TASK REQUIREMENTS: Write out every line of the entries below verbatim, omitting the pictures.

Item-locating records

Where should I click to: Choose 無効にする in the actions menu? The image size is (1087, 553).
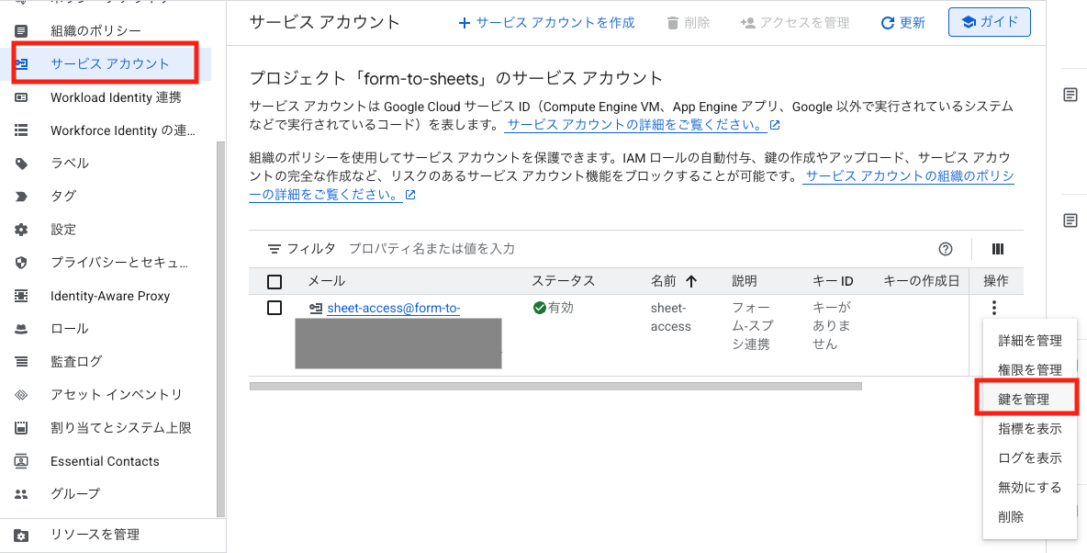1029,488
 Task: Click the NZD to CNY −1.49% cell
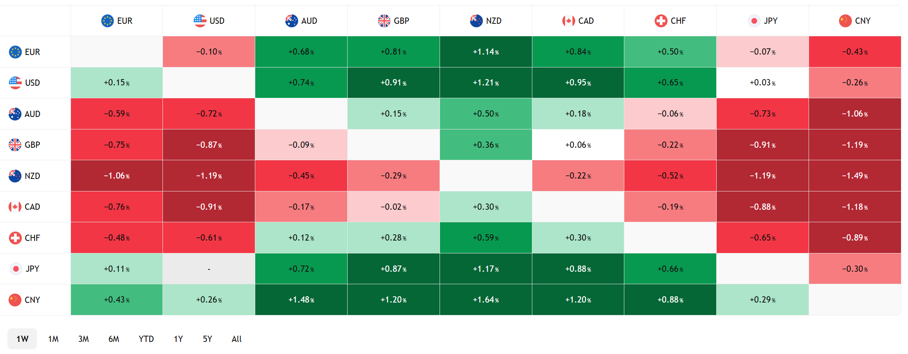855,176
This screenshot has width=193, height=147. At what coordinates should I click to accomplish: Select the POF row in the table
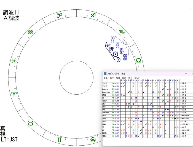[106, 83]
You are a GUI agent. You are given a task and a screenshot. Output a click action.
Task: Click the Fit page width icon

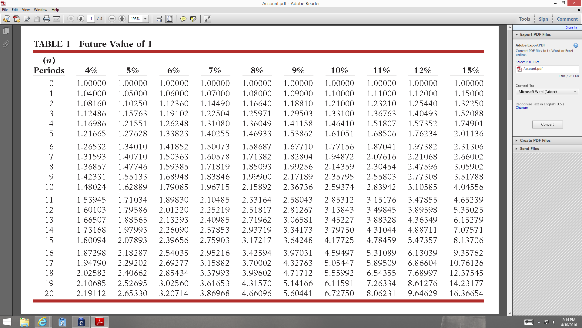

FINAL RESULT:
Where should I click to: Choose 無効にする in the actions menu? The image size is (1087, 553).
1029,488
 Task: Click the NZD to CNY −1.49% cell
855,176
This screenshot has width=193, height=147. At what coordinates should I click to accomplish: Select the POF row in the table
[106, 83]
You are a GUI agent. You are given a task and a screenshot. Output a click action.
Task: Click the Fit page width icon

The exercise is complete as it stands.